═════ Source extract ═════

JofA Covers Avoiding Common Errors of XBRL Implementation
The Journal of Accountancy, a trade publication of the public accounting profession, has published an article titled Avoiding Common Errors of XBRL Implementation. This describes the article:
This article describes common errors appearing in Voluntary Filing Program (VFP) Forms 10-K that continue to occur under the SEC’s mandatory Form 10-Q submissions and discusses how they can be prevented. CPAs can use this information to develop expectations about the challenges of XBRL document preparation and of performing agreed-upon procedures engagements. It is especially important for companies to be aware of these potential errors, because the errors occur not only in filings prepared in-house, but also in filings prepared by third-party financial printers. Regardless of who prepares the filings, the company is ultimately responsible for the documents’ accuracy.
(Be sure to check out my blog post which summarizes the top 10 errors which I see in SEC XBRL filings.)
The article does a pretty good job of summarizing many of the common errors, providing examples, and solutions to the errors; but what it does not do is ask why many of the occur and the analysis could have good "deeper". I speculate that CPAs will get to this level with more experience, the good news is that there is a realization that there are some things which need to be dealt with.
Here is a list of the "Steps Where Errors Occur" in the article and I have added things which can be done to help make these types of errors not occur in the first place. Here is the list from the article using their categories, adding my commentary:
- Mapping: Selecting inappropriate elements from the US GAAP Taxonomy (Users need better search and filtering capabilities in taxonomy creation software so they can FIND the right concepts. The use of synonyms to help identify concepts would be very helpful to users.)
- Mapping: Creating unnecessary new elements (If you can find the existing elements, there is less probability of adding a new element unnecessarily. Again, search and filtering capabilities helps this. Better guidance on when it is appropriate to add a new concept seems necessary also based on what is appearing in SEC XBRL filings.)
- Extensions: Presenting elements in the wrong location in the rendered financial statement(Well, in my view this is a misguided suggestion indicative of most CPAs obsession with presentation. I am not saying that presentation is important, what I am saying is that presentation and extension are two different things. Most XBRL software force users to work at the XBRL syntax level. If software allowed business users to work at the financial reporting semantics level, this would not be a problem. When business users realize this, they will push software in the right direction. What would help is better taxonomy modeling which is information driven, not presentation driven.)
- Extensions: Failing to establish mathematical relationships among elements(Again, why is it that a software application cannot automatically adjust the computation when say a new line item is added to a balance sheet? Software can do this. Again, the problem here is software working at the XBRL syntax level, not the financial reporting semantics level. Another example is that every roll forward has a computation. Why should a business user have to physically establish the computation if they just told you something is a roll forward?)

═════ Raw data ═════

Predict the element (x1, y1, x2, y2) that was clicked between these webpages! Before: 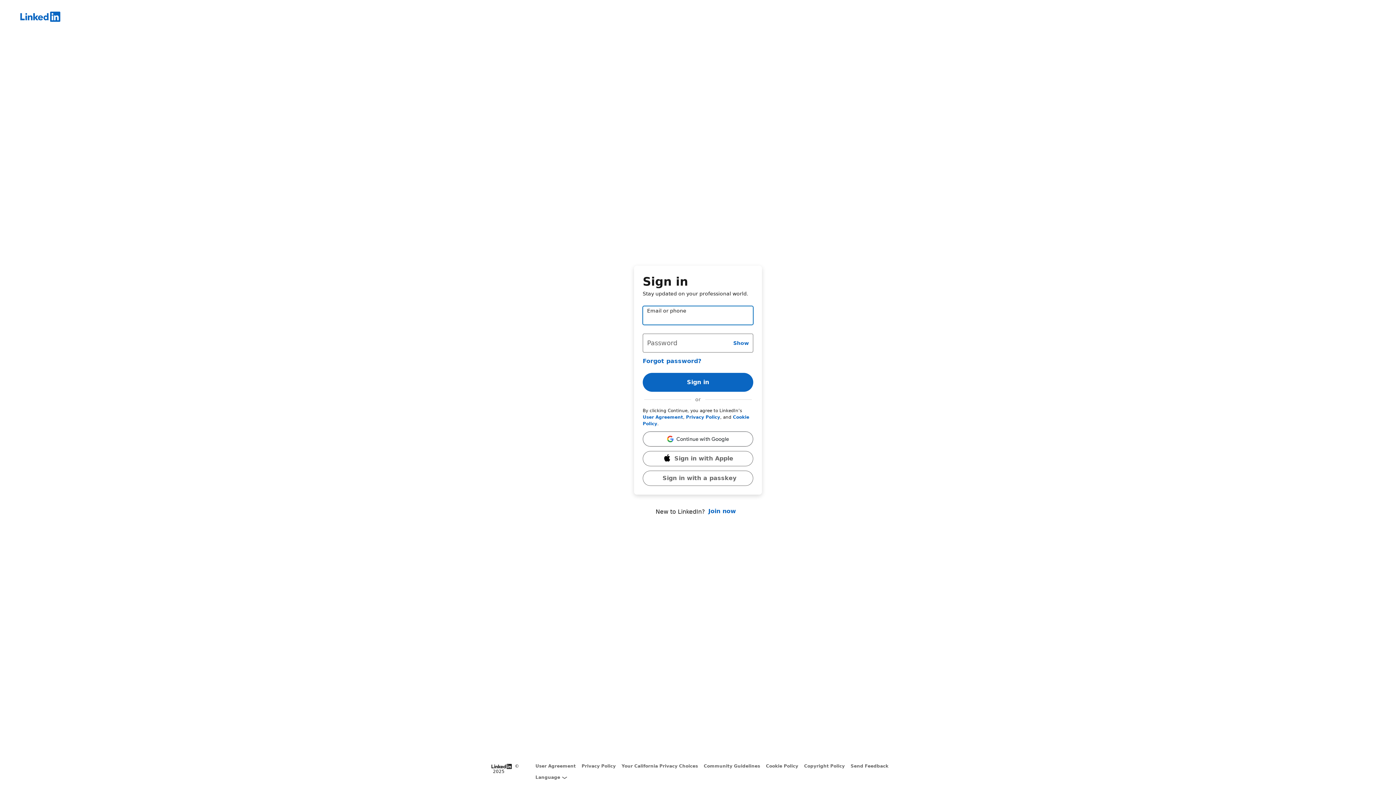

═════
═════ Raw data ═════

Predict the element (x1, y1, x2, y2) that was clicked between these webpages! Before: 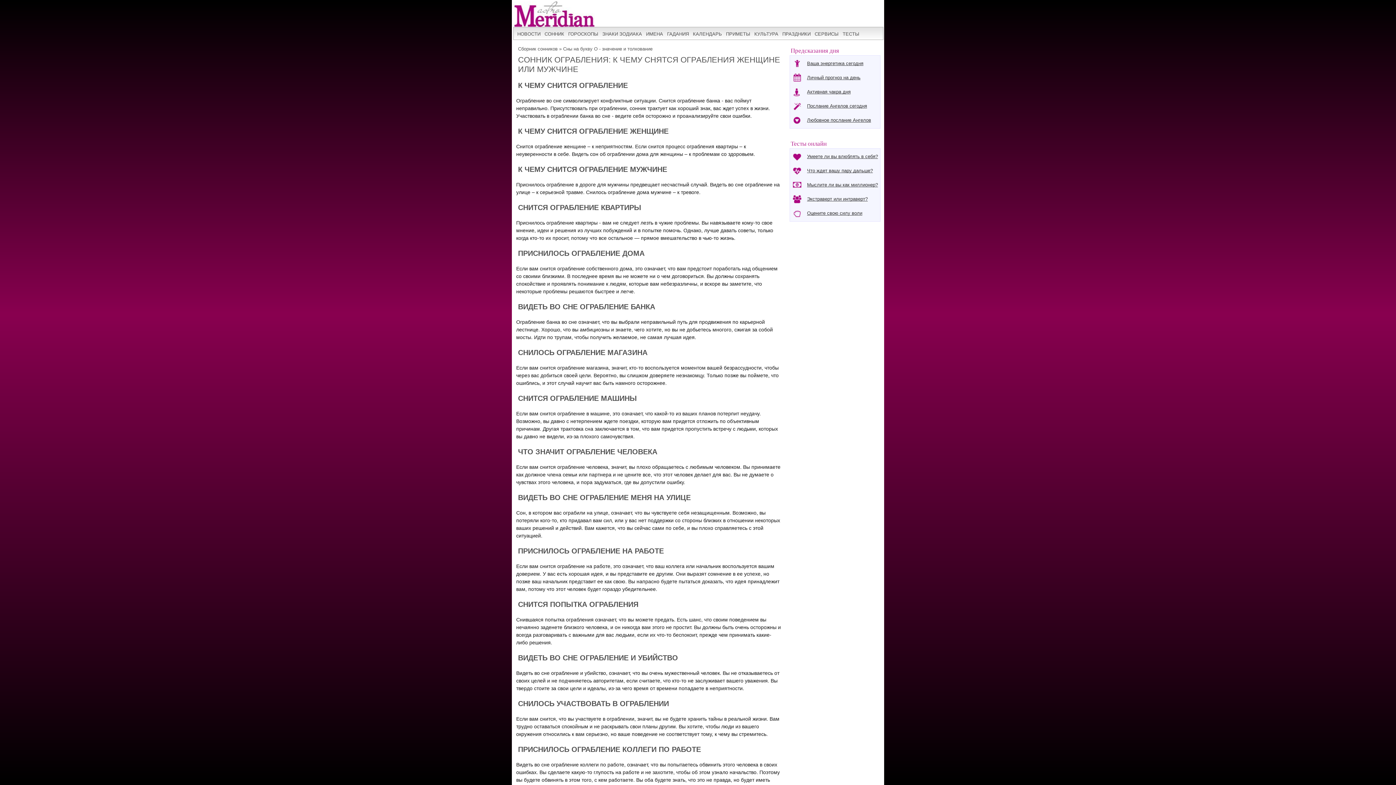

═════

Task goal ::
Answer these questions about the XBRL errors post:
(a) What kind of publication does the post say the Journal of Accountancy is?
(b) Regardless of who prepares the filings, who is ultimately responsible for the documents' accuracy?
(c) According to the commentary on failing to establish mathematical relationships, what does every roll forward have?

Full response ::
(a) A trade publication of the public accounting profession.
(b) The company.
(c) A computation.